The growing threat of multidrug-resistant (MDR) pathogens poses a serious obstacle to current medical treatments, driving the need for novel antimicrobial agents. Insects, which primarily depend on innate immunity, naturally produce a wide array of antimicrobial peptides (AMPs) as part of their defence against microbial invasion. These peptides are typically small, cationic molecules that either disrupt microbial membranes or interfere with vital cellular activities, resulting in the swift destruction of pathogens. Insect-derived AMPs exhibit broad-spectrum antimicrobial properties, acting against a variety of bacteria, fungi, and some viruses. Notably, they have shown potent activity against drug-resistant strains such as MRSA, VRE, and ESBL-producing Escherichia coli. Their distinctive mechanisms-particularly those involving direct membrane targeting-make it more difficult for pathogens to acquire resistance. Furthermore, certain AMPs can modulate the host immune response, adding another layer to their therapeutic potential.

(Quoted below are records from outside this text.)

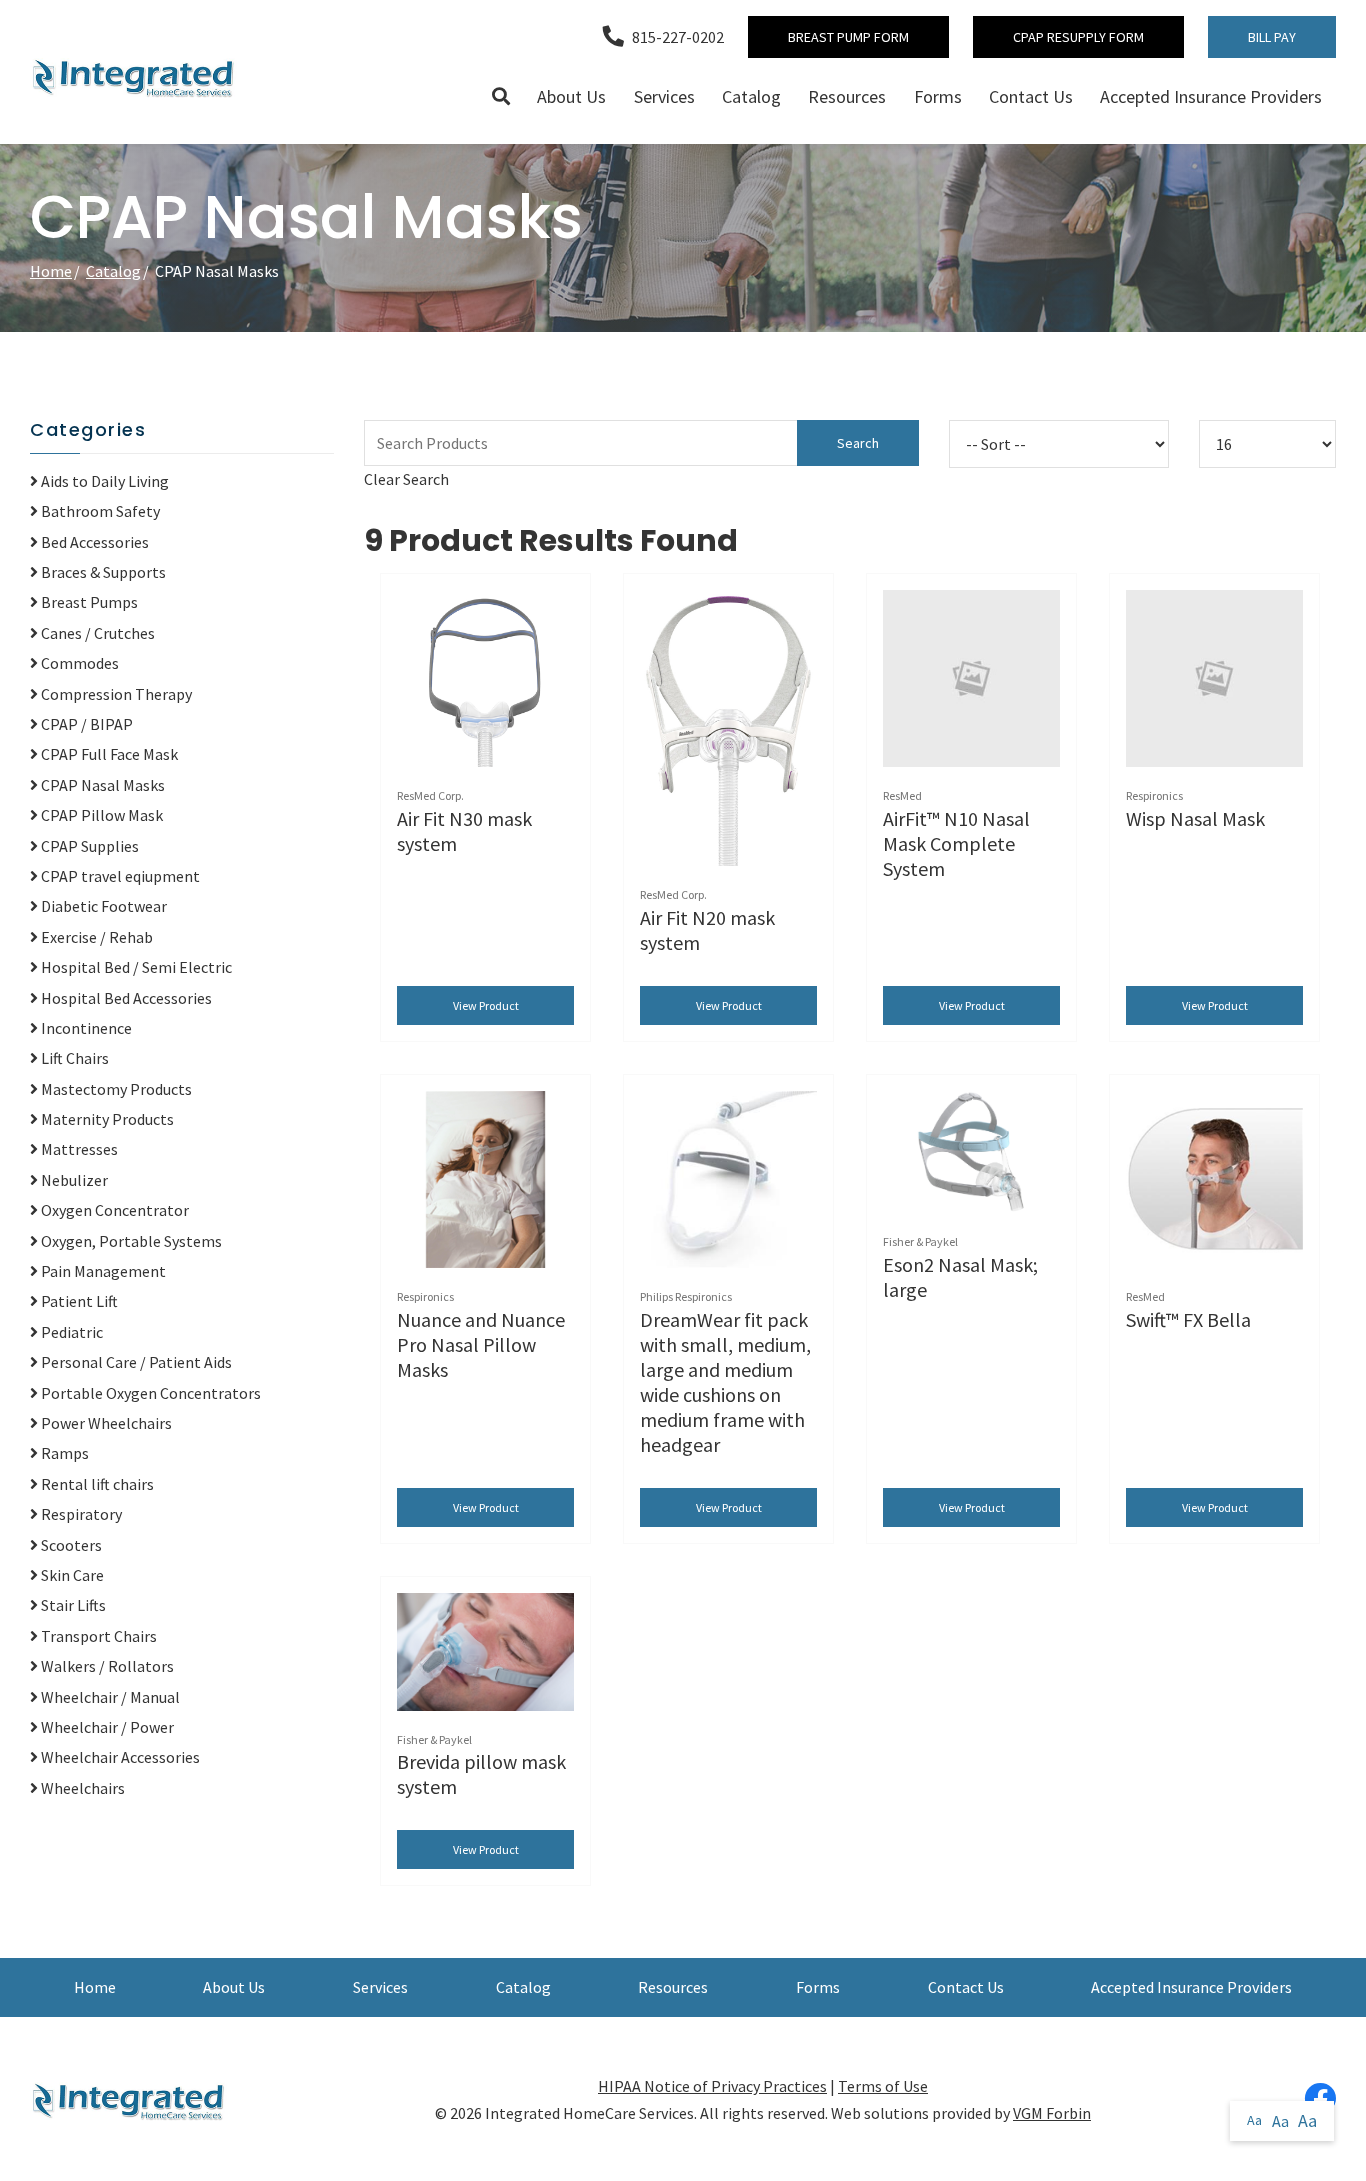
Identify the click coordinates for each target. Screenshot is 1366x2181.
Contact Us (1031, 96)
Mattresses (78, 1149)
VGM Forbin (1052, 2113)
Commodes (78, 663)
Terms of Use (883, 2086)
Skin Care (71, 1575)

Despite these promising features, clinical application remains limited due to issues like low stability, possible toxicity, and high production costs. However, current research is exploring synthetic modifications, nanocarriers, and recombinant production to improve their usability. This review explores the origin, mechanism, and therapeutic potential of insect AMPs in combating drug-resistant infections.